Pour le reste, elle n'est pas exploitée comme elle l'aurait dû, on a du mal à croire que le journaliste Bruce Nolan s'est vu attribuer des pouvoirs divins, vu l'usage qu'il en fait. Tout tourne autour de sa vie professionnelle et de sa fiancée qui l'a quitté. La comédie exploite très mal les pouvoirs de Bruce, se résumant à des gags tartes à la crème et à des coussins pêteurs. Il y a bien des scènes qui font rire (Bruce découvrant ses pouvoirs sépare sa soupe en deux sur fond de choeurs Cecil-B-Demilliens), mais elles sont dramatiquement rares (à moins d'apprécier les tartes à la crème et les coussins pêteurs).
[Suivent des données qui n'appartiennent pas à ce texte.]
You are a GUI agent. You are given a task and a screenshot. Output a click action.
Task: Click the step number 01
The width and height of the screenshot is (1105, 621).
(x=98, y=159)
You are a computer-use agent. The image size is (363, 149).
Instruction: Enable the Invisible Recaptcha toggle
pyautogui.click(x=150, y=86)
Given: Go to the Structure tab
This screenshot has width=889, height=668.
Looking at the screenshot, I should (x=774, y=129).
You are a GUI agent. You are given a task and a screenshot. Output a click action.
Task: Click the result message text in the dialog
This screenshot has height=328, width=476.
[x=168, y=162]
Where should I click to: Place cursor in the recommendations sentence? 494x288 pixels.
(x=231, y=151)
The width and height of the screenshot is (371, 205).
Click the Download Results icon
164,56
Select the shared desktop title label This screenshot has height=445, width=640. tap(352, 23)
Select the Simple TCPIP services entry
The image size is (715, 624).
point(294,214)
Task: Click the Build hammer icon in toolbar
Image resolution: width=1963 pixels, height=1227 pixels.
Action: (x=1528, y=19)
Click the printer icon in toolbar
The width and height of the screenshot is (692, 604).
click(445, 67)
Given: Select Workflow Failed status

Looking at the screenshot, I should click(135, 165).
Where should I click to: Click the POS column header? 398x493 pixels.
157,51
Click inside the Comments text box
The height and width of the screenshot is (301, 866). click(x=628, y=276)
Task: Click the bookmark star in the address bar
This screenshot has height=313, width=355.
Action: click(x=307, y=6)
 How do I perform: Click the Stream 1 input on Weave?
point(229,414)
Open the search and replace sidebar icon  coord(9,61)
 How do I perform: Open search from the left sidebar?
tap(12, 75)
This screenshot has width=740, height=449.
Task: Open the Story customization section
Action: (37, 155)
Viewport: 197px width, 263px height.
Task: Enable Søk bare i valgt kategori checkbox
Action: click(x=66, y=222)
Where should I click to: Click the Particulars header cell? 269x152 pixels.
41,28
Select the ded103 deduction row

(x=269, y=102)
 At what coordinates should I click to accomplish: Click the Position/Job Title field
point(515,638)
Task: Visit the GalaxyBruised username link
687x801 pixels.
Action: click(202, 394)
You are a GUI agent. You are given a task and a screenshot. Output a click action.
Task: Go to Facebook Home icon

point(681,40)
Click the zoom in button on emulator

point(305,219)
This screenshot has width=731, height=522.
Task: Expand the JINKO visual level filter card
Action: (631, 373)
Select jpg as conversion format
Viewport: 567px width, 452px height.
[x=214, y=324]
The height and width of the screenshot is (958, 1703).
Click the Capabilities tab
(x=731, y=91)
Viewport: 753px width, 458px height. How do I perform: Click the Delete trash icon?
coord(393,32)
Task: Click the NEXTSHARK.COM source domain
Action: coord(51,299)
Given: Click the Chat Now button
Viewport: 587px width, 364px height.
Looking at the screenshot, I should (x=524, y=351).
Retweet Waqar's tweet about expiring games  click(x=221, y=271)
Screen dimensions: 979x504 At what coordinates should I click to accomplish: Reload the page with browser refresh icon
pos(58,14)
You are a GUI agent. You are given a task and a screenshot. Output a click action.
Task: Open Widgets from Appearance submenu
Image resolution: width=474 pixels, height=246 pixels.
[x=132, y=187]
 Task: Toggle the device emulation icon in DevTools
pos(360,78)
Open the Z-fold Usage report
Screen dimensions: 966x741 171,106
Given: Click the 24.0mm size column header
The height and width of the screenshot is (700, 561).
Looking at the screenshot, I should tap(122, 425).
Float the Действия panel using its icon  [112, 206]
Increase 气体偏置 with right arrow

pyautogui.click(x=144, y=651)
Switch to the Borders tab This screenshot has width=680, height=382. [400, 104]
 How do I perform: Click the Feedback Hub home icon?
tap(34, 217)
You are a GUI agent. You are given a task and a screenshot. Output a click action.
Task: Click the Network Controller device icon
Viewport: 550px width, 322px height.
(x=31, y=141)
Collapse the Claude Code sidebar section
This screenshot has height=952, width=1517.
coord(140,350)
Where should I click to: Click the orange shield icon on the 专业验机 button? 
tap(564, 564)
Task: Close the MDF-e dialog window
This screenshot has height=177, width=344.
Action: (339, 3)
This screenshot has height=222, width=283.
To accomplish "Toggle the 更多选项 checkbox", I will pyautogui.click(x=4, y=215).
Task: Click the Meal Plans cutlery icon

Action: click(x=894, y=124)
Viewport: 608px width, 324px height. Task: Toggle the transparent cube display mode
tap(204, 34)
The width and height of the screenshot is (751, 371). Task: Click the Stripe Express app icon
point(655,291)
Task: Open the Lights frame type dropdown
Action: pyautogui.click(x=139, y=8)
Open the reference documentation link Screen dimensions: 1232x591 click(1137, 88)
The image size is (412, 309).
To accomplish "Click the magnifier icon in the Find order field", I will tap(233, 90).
Le film est moraliste et bien-pensant au possible : la réussite ne vaut rien si elle est mal acquise, si vous n'êtes pas un homme Bon, si vous n'avez pas l'Amour et si vous ne vous marriez pas et ne procréez pas avec une femme qui croit en Dieu (car la future madame Nolan prie, s'occupe des enfants et donne son sang, elle). A la fin, Bruce retrouve la foi et c'est grâce à la prière que Grace lui revient. "Vous êtes le miracle" : retroussez vos manches, entre-aidez vous et vous bâtirez un monde meilleur. Dans "Dogma" (2000), film d'un prosélytisme plus discret mais non moins réel, Dieu était une femme et savait parfois déconner. Ici, Dieu est noir, mais noir clair, attention, il ne faut pas non plus effrayer les spectateurs, et il a le sens de l'humour, pour bien montrer que la religion n'est pas aussi rébarbative qu'on pourrait le croire.

Et Dieu, à moins qu'il ne s'agisse du réalisateur, doit avoir un sacré sens de l'humour pour avoir confié le rôle principal à Jim Carrey. Car le trublion, tel un improbable rejeton de Christian Clavier et de Roberto Benigni, en fait des tonnes. Il grimace, gesticule et caquète jusqu'à la nausée. Nous sommes plus près du registre des "Ace Ventura" ou "The Mask" que du "Truman Show" (dans lequel Carrey avait fait montre d'un réel talent), sauf qu'ici le personnage ne justifie absolument pas ce type de comportement par comme cela pouvait l'être dans "The Mask" (ou, dans un film similaire par certains côtés, "Rire et châtiment" avec José Garcia). Il est clair que le film a été taillé sur mesure pour Carrey, et tant pis si le costard s'avère de traviole.

Moi, si Dieu me confiait ses pouvoirs, je brûlerais toutes les pellicules de Bruce tout puissant. Ce ne serait peut-être pas l'Eden cinématographique, mais ça nous en rapprocherait un peu.